Response to Diagram Content

  1. From your replies, the term Subject trumps the term Component; Category trumps various loosely-identified elements into one clear entity.

  2. It is not reasonable to contemplate an Examination that exists independently (as you have modelled it).

    • People do not go to a hall and sit for any old exam, any old Subject. The exam exists only in the context of a Subject, they sit for an exam for a Subject.

    • I accept that the Examination is one sitting, for four Subjects

    • I accept that the four Subjects are defined by a Category.

    • I accept that the Candidate is registered for a Category.

    • Thus the exam exists only in the context of a Subject, which exists only in the context of a Category, and the Candidate sits for an exam which is a Category, which contains four (the number does not matter) Subjects.

  3. Having resolved that, two questions remain:

    • Do you need to record an Examination as an event, independent of the Candidates who sit in that event. Eg. Examination(Location, DateTime) ?

    • Does the Examination event examine Candidates in one, or more than one, Category ?

  4. The notion of four Subjects that are implemented as four repeated fields in one record breaks Second Normal Form, which demands that repeating fields are Normalised into separate records in a child file.

    • Therefore, for both your Component and ExaminationResult files, that issue needs to be resolved.

    • Note that the fact that that problem is repeated in two separate files is a second alarm that it is an error.

    I have clarified the Category/Subject issues for you, and resolved the Normalisation error.

    • I have given simple identifiers for Categories and Subjects.

    • If you do not implement that, you will not have integrity between the Candidate and the Subject they are being Examined for. As well, you will suffer various problems when you get to the coding stage.

  5. I have no idea what you are trying to do with exComp, therefore I have no response. Perhaps you can say a few words about it.

  6. Thus far, there is still no reasonable way of relating Candidates to Examinations or ExaminationResults. That is, it has no basis, nothing has been defined as the basis for the relationship, and thus the relationship has no integrity.

    • On the basis of what I have been able to ascertain thus far, there must be some sort of registration for an exam. Otherwise you would not know that a Candidate is sitting for an exam.
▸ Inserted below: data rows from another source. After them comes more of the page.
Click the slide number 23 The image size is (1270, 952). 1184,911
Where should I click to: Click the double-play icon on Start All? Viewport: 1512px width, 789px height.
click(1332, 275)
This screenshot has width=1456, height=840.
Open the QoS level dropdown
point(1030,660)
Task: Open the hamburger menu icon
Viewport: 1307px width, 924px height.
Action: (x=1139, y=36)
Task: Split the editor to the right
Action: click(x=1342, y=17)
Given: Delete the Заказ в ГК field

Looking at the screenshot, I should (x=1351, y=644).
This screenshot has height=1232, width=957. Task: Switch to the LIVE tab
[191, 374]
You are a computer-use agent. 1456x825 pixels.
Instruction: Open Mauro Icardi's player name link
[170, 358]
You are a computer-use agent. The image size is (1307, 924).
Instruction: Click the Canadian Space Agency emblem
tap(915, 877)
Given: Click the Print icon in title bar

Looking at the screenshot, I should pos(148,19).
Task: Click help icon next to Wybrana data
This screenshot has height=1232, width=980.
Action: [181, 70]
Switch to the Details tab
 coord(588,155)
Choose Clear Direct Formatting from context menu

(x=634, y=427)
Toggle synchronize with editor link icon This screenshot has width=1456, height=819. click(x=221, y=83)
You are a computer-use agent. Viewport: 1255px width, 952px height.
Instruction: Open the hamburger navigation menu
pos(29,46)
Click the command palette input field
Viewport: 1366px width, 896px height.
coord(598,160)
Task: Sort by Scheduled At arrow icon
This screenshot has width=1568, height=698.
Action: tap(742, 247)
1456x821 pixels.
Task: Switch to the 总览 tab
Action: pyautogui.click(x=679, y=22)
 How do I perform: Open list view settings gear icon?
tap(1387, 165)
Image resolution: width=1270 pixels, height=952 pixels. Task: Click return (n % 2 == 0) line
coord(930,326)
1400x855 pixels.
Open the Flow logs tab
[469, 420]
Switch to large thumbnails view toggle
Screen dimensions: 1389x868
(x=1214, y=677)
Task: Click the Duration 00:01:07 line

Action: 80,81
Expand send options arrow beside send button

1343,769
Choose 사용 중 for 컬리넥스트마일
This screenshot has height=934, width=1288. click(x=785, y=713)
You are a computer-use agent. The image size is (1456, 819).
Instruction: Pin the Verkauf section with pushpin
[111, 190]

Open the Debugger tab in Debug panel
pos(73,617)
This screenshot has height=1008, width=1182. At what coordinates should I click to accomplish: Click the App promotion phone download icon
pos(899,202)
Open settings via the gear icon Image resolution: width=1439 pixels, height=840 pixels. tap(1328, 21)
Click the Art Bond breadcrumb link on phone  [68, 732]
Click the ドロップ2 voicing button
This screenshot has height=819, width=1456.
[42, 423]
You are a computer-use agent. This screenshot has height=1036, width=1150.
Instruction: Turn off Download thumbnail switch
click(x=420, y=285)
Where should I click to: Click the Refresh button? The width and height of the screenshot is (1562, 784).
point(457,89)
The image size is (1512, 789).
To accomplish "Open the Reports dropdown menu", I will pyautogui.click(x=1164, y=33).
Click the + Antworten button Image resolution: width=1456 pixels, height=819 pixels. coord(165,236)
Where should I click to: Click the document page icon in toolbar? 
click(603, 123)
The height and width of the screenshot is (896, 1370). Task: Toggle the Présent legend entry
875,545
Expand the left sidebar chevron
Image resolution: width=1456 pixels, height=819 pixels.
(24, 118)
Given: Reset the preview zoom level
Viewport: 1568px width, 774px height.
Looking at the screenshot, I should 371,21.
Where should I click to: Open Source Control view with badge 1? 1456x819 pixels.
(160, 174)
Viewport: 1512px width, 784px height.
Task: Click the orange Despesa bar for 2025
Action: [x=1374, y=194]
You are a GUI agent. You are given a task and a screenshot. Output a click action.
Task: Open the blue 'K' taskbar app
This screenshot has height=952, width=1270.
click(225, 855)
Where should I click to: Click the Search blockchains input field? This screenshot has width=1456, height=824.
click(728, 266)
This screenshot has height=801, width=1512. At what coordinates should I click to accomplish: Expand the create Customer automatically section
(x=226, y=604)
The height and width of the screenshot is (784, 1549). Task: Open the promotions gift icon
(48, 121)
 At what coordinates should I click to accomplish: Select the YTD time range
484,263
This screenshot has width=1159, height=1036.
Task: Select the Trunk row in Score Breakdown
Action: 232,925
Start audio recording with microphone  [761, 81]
    • When the Candidate registers, they register for an exam, and that exam is defined (and therefore constrained) by a Category. Otherwise any Candidate can sit for any exam, which I believe, you would like to prevent.

    • Further, the [four] exam Subjects that they sit for, should be constrained by the Category that they registered for.

      • You do want to ensure that you do not record an Economics exam result for a Candidate who is registered for Science, correct ?

    I have determined that the basis of an exam is the Registration. That is the event, the fact, the recording of which, establishes that a Candidate will sit for an exam.

    • The identifier virtually jumps out at you, it is CategoryCode plus CandidateID. Voila! we have row uniqueness. Magnifique! we have integrity.

    • Now the integrity of ExaminationResult can be implemented: it is constrained to the CandidateRegistration::Category and to the Category::Subject.

  7. To be Resolved: Do you need to identify the fact of a Candidate registering for an examination (RegistrationDate, AdmissionLetter of whatever) vs the fact that the Candidate sat for the examination (eg. ExaminationDate) ? A sort of roll call.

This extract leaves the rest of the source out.